**Excerpt**:
::::::::::

Performance of immutable set implementations in Scala - scala

I have recently been diving into Scala and (perhaps predictably) have spent quite a bit of time studying the immutable collections API in the Scala standard library.
I am writing an application that necessarily does many +/- operations on large sets. For this reason, I want to ensure that the implementation I choose is a so-called "persistent" data structure so that I avoid doing copy-on-write. I saw this answer by Martin Odersky, but it didn't really clear up the issue for me.
I wrote the following test code to compare the performance of ListSet and HashSet for add operations:
import scala.collection.immutable._
object TestListSet extends App {
var set = new ListSet[Int]
for(i <- 0 to 100000) {
set += i
}
}
object TestHashSet extends App {
var set = new HashSet[Int]
for(i <- 0 to 100000) {
set += i
}
}
Here is a rough runtime measurement of the HashSet:
$ time scala TestHashSet
real 0m0.955s
user 0m1.192s
sys 0m0.147s
And ListSet:
$ time scala TestListSet
real 0m30.516s
user 0m30.612s
sys 0m0.168s
Cons on a singly linked list is a constant-time operation, but this performance looks linear or worse. Is this performance hit related to the need to check each element of the set for object equality to conform to the no-duplicates invariant of Set? If this is the case, I realize it's not related to "persistence".

::::::::::

**Information shown**:
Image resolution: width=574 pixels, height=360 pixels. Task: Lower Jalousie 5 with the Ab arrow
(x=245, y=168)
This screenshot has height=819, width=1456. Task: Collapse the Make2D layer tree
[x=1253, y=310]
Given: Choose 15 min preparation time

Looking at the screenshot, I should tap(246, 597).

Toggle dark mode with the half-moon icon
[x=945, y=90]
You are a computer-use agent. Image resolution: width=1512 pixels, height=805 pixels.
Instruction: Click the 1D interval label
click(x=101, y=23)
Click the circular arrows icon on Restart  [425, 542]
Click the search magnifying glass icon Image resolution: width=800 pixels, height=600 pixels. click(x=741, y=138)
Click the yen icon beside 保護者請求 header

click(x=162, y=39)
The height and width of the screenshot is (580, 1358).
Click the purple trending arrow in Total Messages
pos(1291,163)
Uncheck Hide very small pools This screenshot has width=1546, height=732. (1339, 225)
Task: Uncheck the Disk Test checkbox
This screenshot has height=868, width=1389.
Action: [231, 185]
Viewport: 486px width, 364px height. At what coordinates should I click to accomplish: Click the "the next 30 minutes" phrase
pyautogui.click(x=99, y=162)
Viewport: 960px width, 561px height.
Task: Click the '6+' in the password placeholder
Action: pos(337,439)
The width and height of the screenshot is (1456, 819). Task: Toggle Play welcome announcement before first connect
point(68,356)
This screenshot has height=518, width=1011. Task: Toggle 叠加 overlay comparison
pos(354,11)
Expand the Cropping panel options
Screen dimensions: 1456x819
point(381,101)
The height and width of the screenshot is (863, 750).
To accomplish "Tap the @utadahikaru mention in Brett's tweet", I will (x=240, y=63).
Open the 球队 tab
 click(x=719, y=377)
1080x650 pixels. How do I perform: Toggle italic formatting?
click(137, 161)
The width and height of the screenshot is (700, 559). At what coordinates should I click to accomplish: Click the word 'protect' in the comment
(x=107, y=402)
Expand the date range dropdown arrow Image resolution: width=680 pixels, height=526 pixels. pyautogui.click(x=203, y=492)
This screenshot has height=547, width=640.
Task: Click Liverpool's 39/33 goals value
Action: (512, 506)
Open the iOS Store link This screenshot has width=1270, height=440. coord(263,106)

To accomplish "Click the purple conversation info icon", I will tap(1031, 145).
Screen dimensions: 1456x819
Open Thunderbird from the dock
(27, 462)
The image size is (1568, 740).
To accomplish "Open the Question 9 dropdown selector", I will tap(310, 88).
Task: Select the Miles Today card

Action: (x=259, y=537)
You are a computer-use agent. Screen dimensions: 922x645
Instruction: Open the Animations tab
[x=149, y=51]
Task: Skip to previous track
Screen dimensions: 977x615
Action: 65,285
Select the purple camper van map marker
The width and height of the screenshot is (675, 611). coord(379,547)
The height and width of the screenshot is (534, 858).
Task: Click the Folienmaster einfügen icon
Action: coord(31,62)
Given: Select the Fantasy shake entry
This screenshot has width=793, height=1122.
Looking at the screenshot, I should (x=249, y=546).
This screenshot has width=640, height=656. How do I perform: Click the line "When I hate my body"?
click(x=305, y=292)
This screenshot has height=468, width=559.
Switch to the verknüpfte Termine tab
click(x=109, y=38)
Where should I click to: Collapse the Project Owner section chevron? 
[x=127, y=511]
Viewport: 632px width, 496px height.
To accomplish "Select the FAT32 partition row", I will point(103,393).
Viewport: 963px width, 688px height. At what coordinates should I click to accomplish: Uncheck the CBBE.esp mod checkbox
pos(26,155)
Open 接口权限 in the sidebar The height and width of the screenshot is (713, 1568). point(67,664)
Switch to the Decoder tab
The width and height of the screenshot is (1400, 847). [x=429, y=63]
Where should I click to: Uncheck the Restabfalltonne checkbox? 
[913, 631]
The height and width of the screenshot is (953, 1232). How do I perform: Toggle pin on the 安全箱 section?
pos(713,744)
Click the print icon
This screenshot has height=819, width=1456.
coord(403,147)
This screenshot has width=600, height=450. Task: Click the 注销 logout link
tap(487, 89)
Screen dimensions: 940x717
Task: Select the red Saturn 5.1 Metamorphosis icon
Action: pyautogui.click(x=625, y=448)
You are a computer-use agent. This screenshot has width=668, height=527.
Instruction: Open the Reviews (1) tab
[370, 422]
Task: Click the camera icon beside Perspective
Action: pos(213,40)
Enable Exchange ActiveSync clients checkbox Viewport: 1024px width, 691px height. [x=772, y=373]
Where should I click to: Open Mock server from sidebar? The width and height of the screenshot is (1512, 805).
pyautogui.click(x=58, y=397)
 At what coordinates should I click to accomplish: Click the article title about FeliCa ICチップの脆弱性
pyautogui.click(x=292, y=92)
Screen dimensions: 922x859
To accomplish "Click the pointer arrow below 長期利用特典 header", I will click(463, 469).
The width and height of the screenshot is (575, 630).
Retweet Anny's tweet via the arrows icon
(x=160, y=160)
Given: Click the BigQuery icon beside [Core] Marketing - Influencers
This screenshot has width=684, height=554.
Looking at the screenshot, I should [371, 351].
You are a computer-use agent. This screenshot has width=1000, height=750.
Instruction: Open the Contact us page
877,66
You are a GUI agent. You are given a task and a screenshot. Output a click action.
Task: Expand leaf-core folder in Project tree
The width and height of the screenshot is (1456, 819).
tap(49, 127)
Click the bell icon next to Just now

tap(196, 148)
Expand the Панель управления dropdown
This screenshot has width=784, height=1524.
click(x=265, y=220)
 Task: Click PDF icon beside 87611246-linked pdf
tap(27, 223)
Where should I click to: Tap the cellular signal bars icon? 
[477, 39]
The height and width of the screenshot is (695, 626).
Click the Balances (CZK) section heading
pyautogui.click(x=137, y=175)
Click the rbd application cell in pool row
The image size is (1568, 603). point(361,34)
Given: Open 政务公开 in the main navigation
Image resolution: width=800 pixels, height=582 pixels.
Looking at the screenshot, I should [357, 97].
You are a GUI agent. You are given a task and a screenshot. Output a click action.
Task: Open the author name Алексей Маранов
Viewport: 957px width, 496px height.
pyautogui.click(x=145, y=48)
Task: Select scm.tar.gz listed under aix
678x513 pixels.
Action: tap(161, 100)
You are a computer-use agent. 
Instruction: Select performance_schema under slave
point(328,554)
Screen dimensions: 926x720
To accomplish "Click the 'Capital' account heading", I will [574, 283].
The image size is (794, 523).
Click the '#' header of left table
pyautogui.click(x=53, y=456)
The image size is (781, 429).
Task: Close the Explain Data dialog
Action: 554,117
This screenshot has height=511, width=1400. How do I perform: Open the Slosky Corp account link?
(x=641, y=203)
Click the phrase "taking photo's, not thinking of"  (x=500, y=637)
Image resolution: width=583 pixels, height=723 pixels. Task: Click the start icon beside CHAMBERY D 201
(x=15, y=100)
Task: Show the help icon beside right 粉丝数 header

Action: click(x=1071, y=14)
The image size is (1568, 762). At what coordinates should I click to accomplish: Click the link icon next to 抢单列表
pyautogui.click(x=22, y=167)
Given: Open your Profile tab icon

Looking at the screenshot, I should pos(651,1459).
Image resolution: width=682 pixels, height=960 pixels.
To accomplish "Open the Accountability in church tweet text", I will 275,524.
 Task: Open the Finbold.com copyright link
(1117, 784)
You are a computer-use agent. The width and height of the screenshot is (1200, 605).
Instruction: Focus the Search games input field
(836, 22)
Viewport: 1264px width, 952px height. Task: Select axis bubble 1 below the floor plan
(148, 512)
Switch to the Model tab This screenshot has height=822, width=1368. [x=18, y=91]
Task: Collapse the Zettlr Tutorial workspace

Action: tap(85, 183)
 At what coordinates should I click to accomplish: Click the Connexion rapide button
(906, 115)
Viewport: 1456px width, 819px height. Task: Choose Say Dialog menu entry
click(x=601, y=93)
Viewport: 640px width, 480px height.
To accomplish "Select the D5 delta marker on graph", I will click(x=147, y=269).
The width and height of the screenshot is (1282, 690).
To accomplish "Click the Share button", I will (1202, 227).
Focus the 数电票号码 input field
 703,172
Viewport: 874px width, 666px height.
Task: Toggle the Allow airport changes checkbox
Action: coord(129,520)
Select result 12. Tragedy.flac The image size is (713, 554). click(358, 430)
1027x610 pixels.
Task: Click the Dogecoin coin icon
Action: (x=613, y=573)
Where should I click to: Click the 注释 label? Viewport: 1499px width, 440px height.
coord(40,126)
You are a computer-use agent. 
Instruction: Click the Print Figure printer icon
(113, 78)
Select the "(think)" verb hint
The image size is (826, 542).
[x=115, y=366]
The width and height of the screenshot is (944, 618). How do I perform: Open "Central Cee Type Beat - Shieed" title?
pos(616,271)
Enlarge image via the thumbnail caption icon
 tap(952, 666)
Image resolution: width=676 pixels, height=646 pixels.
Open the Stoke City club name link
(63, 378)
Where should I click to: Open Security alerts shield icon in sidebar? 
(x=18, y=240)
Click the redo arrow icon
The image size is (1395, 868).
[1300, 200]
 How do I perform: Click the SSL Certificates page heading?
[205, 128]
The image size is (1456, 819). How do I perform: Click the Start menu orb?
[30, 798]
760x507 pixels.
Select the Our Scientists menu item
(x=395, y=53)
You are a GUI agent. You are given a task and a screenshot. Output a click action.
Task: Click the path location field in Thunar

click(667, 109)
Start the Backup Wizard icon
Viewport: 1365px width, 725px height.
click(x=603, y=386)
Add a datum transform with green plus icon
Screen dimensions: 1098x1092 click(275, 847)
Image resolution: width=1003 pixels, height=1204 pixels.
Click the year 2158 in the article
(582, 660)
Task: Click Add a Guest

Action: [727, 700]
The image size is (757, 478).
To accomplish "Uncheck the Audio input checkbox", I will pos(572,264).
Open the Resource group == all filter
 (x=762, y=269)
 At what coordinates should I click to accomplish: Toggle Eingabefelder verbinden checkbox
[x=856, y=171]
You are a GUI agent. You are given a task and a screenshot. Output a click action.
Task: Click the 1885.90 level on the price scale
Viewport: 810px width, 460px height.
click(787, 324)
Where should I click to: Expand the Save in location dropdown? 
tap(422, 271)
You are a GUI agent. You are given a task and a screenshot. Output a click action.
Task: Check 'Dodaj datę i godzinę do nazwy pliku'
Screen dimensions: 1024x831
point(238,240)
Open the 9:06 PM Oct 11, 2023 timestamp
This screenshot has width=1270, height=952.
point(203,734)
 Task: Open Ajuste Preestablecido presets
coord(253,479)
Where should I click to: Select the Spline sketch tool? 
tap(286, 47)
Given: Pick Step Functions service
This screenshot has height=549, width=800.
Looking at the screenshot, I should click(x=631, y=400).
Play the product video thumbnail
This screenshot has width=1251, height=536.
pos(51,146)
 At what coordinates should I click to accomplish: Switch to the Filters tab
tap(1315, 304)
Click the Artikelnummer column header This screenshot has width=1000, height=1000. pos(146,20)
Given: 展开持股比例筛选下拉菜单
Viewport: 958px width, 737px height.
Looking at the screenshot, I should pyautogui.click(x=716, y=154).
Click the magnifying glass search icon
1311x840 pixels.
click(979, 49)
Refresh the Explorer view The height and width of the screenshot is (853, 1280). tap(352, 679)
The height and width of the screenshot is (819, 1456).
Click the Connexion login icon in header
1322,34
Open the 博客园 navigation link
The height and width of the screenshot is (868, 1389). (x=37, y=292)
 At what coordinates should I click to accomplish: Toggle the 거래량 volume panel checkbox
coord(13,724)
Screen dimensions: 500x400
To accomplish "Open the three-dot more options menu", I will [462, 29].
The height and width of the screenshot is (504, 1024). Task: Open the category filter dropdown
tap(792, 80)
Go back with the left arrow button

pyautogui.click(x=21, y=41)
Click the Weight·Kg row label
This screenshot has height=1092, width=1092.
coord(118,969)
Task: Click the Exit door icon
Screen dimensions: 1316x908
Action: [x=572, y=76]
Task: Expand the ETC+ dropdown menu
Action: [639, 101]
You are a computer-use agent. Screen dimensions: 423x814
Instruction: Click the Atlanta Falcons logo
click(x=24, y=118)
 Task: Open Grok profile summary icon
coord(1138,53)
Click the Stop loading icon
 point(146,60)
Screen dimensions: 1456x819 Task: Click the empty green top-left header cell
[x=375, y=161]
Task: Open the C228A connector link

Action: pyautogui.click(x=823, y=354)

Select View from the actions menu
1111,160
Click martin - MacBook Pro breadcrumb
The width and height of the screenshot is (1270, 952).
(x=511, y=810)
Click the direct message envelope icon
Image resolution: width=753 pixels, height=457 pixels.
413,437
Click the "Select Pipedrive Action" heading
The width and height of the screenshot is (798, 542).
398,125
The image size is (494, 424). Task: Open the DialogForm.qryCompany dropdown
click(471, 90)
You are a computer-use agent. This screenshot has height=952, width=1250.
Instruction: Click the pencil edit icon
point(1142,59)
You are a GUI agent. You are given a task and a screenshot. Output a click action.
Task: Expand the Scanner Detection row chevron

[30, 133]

::::::::::

**Stated problem 1**:
Retype the Scala set post word for word, everything from "I have recently" down to "issue for me.".
**Stated problem 2**:
In the Scala set post, what real time did the ListSet test take?
The records are separate material from the Scala post.

**Correct response 1**:
I have recently been diving into Scala and (perhaps predictably) have spent quite a bit of time studying the immutable collections API in the Scala standard library.
I am writing an application that necessarily does many +/- operations on large sets. For this reason, I want to ensure that the implementation I choose is a so-called "persistent" data structure so that I avoid doing copy-on-write. I saw this answer by Martin Odersky, but it didn't really clear up the issue for me.

**Correct response 2**:
0m30.516s